I also felt a lot like you did for years. I spent 32 years denying that my abuse affected me and I couldn't understand how people could "wallow" in their misery and not just get on with life. (PTSD is not wallowing, by the way). I was strong and could face anything that life threw at me - there was no way that anything was going to take me down. Then my defense mechanisms (standing tough being one of them) slowly began to fail. It began to affect my relationships and most areas of my life. I had no clue what the he!! was happening to me. Then the PTSD kicked in and I had to seek help - which is an extremely strong and mature thing to do. So don't be surprised if your "stand tough and don't let your mind control your life" outlook is something that you hide behind. It is for many people, but then again, like you not knowing about what it's like to live with PTSD, I don't know you and I could be totally wrong as well.
Peace.
SHAWN-1387469PTSD= Not being able to accept life and all that comes with it.

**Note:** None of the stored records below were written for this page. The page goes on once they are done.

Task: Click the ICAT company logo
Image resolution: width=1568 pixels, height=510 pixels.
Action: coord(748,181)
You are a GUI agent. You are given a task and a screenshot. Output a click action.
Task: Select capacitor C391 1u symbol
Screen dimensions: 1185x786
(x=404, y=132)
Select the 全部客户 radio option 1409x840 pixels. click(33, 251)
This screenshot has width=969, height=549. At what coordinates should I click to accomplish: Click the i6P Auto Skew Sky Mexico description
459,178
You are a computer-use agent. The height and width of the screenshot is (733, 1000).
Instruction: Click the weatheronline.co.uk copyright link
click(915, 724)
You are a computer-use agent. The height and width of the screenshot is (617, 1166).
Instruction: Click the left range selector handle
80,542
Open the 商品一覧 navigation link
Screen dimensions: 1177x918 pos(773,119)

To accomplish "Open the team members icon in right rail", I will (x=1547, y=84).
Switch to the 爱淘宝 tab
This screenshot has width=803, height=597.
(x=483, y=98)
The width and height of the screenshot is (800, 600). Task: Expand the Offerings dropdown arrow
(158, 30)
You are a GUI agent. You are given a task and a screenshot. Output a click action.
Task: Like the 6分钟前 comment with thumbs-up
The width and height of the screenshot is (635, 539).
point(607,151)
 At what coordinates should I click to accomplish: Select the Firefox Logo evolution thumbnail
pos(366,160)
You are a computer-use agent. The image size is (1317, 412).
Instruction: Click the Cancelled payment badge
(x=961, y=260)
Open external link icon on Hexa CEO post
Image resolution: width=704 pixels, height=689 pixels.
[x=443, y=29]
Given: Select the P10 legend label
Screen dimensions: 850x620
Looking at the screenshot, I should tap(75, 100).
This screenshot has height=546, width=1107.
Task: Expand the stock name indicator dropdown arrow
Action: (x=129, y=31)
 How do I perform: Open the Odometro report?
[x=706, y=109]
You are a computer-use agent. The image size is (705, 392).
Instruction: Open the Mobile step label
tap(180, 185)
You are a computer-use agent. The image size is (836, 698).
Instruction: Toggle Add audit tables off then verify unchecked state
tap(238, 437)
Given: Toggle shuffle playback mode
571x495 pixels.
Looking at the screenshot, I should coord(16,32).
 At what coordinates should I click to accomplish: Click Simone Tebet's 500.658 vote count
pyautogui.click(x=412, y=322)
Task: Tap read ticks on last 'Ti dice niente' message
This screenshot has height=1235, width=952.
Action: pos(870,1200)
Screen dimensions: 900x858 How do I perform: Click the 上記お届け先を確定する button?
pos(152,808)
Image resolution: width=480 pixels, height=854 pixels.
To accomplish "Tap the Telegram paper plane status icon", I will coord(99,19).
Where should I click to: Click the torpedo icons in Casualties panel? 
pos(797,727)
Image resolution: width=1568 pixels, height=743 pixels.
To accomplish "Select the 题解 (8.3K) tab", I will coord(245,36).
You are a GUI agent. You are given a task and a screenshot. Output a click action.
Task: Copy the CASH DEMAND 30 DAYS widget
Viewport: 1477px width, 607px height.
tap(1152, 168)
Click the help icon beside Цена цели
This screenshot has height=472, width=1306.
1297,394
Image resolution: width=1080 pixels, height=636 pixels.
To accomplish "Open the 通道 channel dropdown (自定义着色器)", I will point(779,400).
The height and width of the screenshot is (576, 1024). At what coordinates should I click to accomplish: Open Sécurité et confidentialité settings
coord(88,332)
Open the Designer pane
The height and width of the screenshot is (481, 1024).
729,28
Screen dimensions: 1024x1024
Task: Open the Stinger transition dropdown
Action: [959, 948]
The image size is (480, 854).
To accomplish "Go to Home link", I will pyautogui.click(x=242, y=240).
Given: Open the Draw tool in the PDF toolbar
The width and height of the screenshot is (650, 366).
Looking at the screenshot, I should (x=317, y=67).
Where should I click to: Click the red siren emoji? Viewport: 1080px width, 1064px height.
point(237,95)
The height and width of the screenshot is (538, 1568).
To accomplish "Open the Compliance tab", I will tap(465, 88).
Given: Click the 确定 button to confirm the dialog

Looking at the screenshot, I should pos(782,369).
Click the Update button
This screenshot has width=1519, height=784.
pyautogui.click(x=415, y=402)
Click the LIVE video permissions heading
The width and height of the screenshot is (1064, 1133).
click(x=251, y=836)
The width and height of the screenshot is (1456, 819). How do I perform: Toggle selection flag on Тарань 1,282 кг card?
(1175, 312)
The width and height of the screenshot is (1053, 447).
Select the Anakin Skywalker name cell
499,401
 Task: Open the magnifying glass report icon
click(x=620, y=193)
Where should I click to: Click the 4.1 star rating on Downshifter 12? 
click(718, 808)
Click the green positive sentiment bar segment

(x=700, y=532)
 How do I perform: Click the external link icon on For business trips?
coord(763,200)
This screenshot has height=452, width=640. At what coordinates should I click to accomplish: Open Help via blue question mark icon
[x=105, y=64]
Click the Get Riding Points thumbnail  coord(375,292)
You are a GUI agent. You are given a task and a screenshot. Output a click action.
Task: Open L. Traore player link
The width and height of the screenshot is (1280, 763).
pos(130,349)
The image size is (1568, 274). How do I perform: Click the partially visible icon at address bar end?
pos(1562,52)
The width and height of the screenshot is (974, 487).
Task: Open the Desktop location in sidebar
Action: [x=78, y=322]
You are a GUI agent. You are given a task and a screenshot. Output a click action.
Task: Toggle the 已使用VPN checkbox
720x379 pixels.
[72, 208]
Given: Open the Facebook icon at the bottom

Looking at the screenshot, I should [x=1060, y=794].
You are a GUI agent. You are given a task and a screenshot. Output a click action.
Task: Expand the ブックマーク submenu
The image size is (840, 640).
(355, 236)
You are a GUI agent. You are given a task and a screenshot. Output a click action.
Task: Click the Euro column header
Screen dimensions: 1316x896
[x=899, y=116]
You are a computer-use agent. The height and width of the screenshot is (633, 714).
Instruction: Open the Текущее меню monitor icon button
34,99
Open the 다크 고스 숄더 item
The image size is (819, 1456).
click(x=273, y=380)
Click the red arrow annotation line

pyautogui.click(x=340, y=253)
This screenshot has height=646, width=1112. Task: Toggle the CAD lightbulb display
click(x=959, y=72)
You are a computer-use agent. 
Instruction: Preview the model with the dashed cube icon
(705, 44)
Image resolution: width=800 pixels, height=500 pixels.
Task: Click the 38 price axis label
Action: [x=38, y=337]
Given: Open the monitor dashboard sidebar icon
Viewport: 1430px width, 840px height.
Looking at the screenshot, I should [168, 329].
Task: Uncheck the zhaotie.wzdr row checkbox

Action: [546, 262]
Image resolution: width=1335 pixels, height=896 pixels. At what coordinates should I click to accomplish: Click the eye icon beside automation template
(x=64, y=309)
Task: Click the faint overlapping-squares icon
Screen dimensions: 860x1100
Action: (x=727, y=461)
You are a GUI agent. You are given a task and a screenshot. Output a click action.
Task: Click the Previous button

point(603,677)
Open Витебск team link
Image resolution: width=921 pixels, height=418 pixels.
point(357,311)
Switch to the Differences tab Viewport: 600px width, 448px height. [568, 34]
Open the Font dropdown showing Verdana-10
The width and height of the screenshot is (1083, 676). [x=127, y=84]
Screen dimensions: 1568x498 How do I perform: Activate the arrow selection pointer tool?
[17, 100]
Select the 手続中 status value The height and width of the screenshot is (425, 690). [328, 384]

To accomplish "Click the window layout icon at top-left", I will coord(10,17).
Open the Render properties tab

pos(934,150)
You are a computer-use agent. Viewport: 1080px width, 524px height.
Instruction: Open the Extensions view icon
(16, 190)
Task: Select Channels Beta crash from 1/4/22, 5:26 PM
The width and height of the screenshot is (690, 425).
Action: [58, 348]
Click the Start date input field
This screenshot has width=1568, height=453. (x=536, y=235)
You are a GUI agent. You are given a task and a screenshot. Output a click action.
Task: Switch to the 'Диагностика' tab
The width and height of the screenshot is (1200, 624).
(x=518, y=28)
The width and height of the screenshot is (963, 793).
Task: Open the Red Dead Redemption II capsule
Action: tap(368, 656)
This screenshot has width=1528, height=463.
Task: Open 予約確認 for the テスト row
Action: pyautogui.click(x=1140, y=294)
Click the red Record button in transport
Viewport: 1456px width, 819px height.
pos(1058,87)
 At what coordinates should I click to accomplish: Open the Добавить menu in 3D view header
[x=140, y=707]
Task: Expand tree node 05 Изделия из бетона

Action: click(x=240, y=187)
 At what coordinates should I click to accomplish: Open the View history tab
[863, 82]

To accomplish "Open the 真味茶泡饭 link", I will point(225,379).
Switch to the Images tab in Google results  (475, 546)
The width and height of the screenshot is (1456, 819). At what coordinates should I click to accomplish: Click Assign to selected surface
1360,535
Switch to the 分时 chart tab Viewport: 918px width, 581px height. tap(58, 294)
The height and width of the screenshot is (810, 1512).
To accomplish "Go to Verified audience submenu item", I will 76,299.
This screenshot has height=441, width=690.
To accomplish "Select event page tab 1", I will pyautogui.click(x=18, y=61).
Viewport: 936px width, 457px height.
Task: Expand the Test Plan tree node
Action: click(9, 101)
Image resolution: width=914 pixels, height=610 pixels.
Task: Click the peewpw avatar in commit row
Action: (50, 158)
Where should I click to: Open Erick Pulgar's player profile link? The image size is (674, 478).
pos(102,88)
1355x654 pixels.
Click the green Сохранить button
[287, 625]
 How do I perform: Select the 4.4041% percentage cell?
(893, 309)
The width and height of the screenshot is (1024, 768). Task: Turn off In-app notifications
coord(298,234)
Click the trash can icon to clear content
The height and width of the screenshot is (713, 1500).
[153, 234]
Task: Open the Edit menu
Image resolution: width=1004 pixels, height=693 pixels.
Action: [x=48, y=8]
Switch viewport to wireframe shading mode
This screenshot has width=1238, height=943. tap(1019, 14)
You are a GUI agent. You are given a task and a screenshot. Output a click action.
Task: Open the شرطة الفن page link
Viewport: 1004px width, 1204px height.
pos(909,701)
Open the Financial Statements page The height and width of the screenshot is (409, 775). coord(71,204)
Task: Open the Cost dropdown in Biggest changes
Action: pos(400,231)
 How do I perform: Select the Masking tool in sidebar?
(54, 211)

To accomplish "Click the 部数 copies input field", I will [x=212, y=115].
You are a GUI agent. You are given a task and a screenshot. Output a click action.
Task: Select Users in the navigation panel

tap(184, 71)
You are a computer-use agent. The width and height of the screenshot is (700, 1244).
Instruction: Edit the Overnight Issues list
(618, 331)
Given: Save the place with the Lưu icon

Shawn, if anything you have posted were remotely true, we wouldn't have school shootings, kids killing their parents after years of abuse or people settling scores.
It is not a matter of being weak.
BTW, try saying this to a woman who was raped as a child or a boy who was severely beaten by his father on a regular basis. I would love to see what happens afterwards, and if you think I wouldn't post that on youtube, think again, because I think those listed above would get a kick out of it.
Think of the guy who killed John Geoghan in prison. Remember Geoghan? He molested young boys, and the guy who killed him was molested by a priest when he was a child. Tell him how weak he is! You don't have the balls to do it, do you?
I thought not.
From your heartless response, I gather that you must be a Republican.
As a victim of sexual abuse, I wouldn't want to seek medical refuge from my pain, but it is not my place to say whether others suffering from PTSD should or shouldn't. Every case is different.
The only people who call victims weak are bullies and the best way to heal a victim's wound is to exact revenge.
I strongly disagree with the second part of that statement. I was in high school when I was attacked, and I cried when I found out my attacker was doing jail time. He was just a kid, and he was sick. His life was ruined by what he did, and as much as I hated him for the way he hurt me, it didn't make me feel better to know that.
I hope compassion is never equated with vengeance.
Shawn -
I respect your point of view. I think you are right. At some point you learn to let these things fade into and remain in the past. Many older folks have expressed this to me. This ability to accept life as it is, complete with painful memories, I think is a learned ability that develops with age. I'm getting better at it, but I am 38 years old now. I am constantly having to remind myself, I am safe, no one can hurt me, I am loved etc. I had a very bad childhood too. It was a shadow over most of my life. It made life and relationships hard. I had severe abandonment issues and was a terrible doormat for years because I thought if I worked hard at being agreeable and always tried to do what everyone wanted, they wouldn't make me leave (I was a foster kid).
I am old enough and wise enough to realize this defense mechanism which served me well as a child, is no longer a helpful tool and also is harmful to my self-image, self-respect, and really projects an image to others that I am needy and easily manipulated. And i was.
I work hard to turn my memories into simple pictures that have no feelings associated with them. I do not always succeed. I have to take medication and talk with people who understand. But the point is, I am getting better at recognizing my life is no longer unstable, uncertain, and I have control. I am not powerless. And those people places and things that caused me so much pain as a kid, are no longer there. They cannot hurt me. And because they are no longer there (one of my abusers is dead as well as a parent who abandoned me), they aren't even around to be angry at. So since they aren't around for me to make miserable and remind how they failed me or exact horrible revenge on, I may as well move on and get happy. My anguish and anger definitely isn't hurting anyone but me.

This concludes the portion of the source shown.